Records from a pointing dataset:
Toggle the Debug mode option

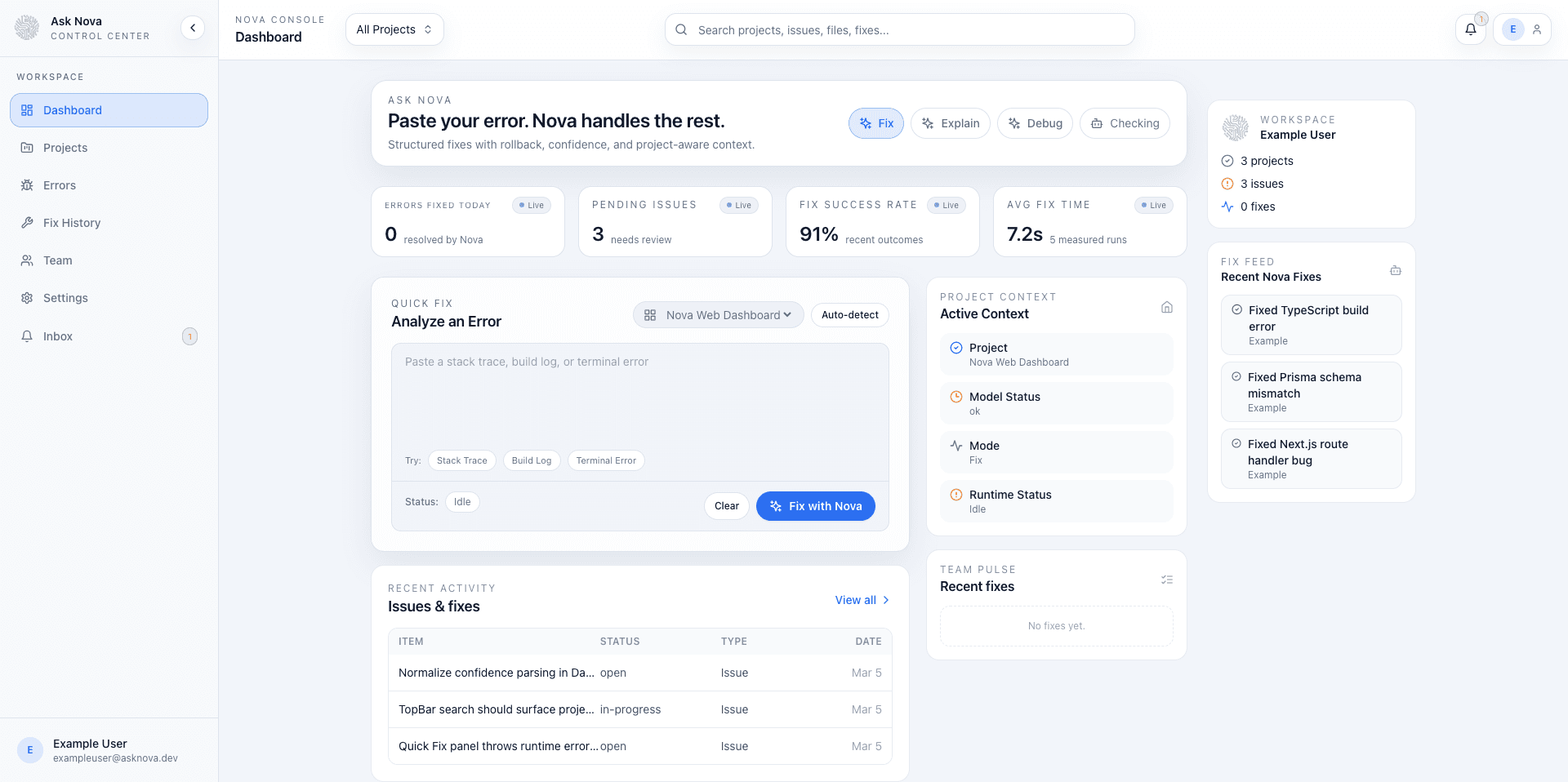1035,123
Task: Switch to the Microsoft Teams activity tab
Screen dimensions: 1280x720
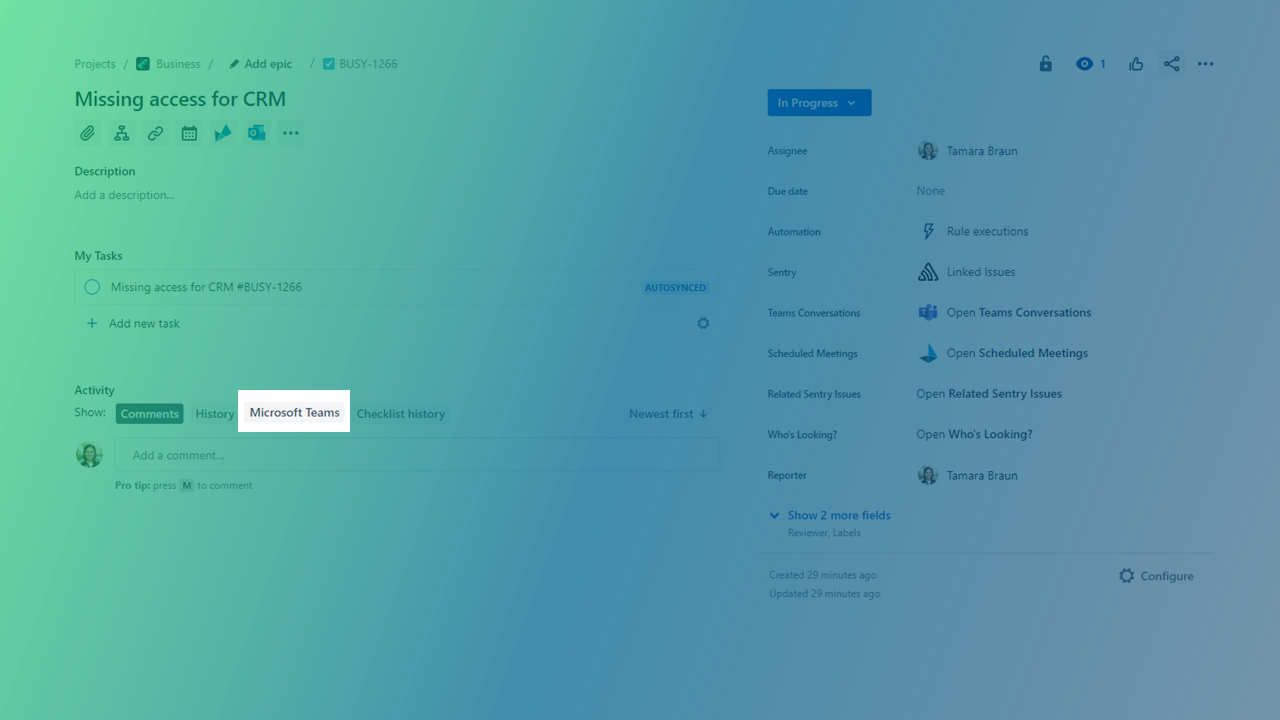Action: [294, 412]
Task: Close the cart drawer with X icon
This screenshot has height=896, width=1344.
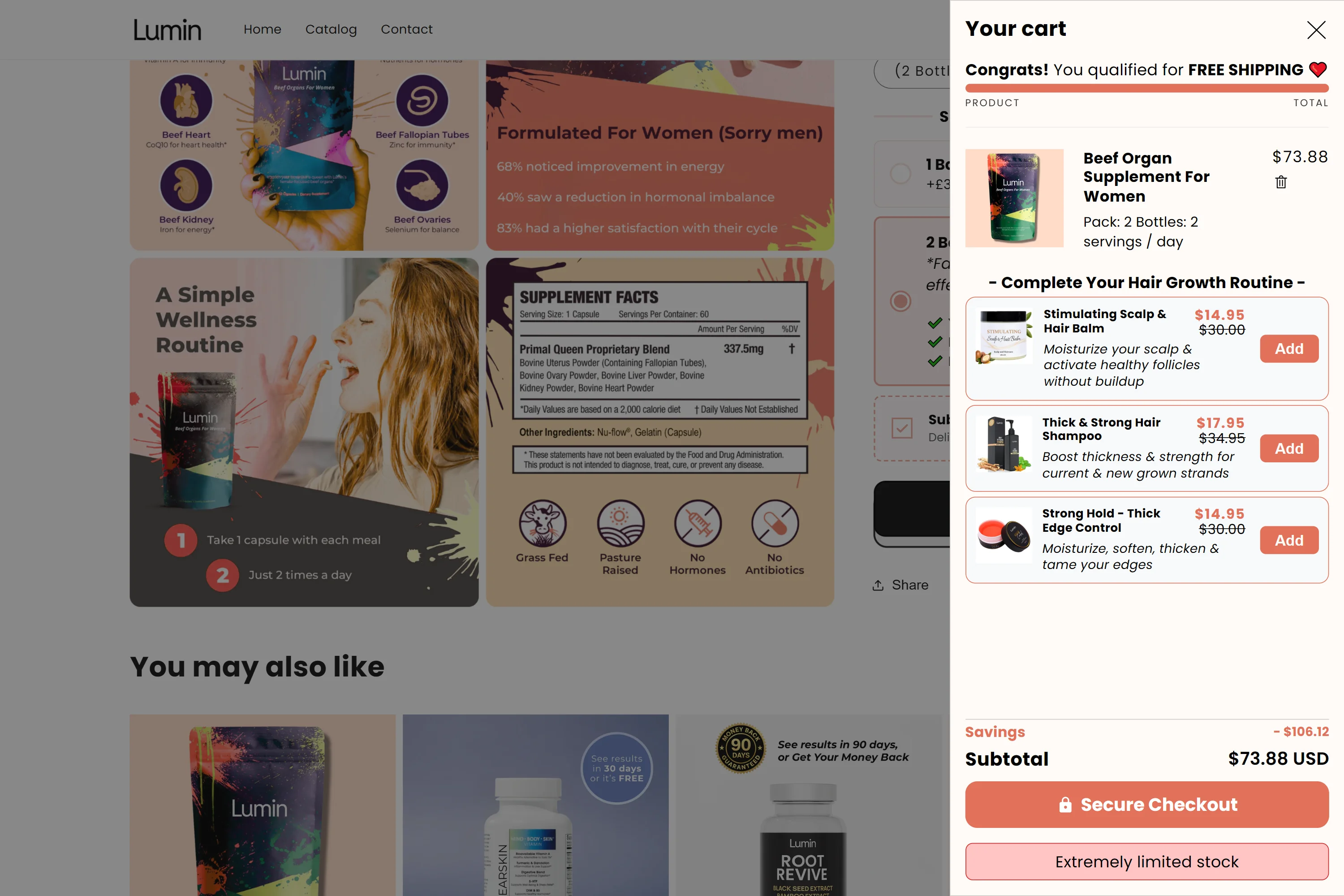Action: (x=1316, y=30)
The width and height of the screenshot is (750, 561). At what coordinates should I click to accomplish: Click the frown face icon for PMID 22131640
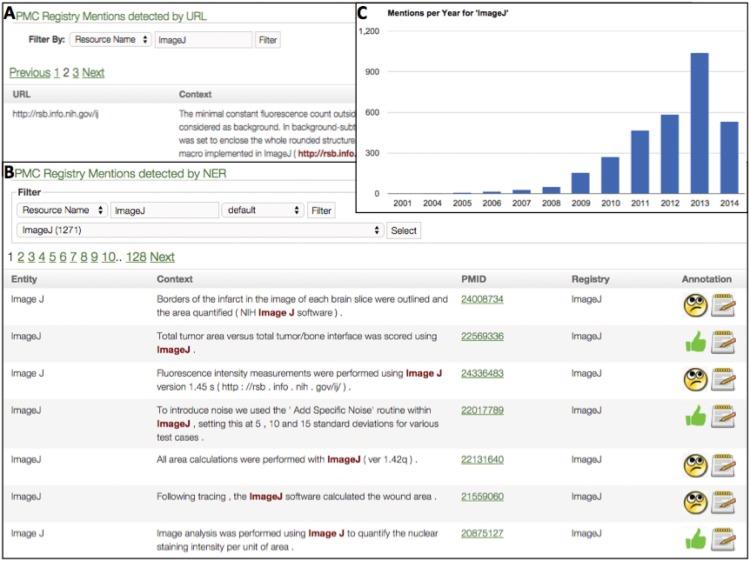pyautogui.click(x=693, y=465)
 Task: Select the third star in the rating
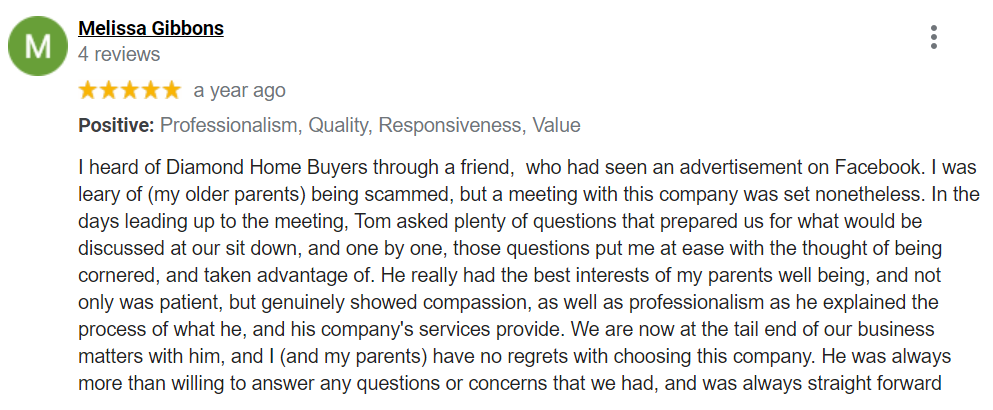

WRITTEN EXERCISE: Revise the listing above so that every "Task" becomes "Instruction" and nothing else changes. Leave the pictures out of your version.

RIGHT ANSWER:
Toggle the Debug mode option

1035,123
Instruction: Switch to the Microsoft Teams activity tab
Screen dimensions: 1280x720
Action: [294, 412]
Instruction: Close the cart drawer with X icon
This screenshot has height=896, width=1344.
Action: (x=1316, y=30)
The width and height of the screenshot is (750, 561). At what coordinates should I click to accomplish: Click the frown face icon for PMID 22131640
pyautogui.click(x=693, y=465)
 Instruction: Select the third star in the rating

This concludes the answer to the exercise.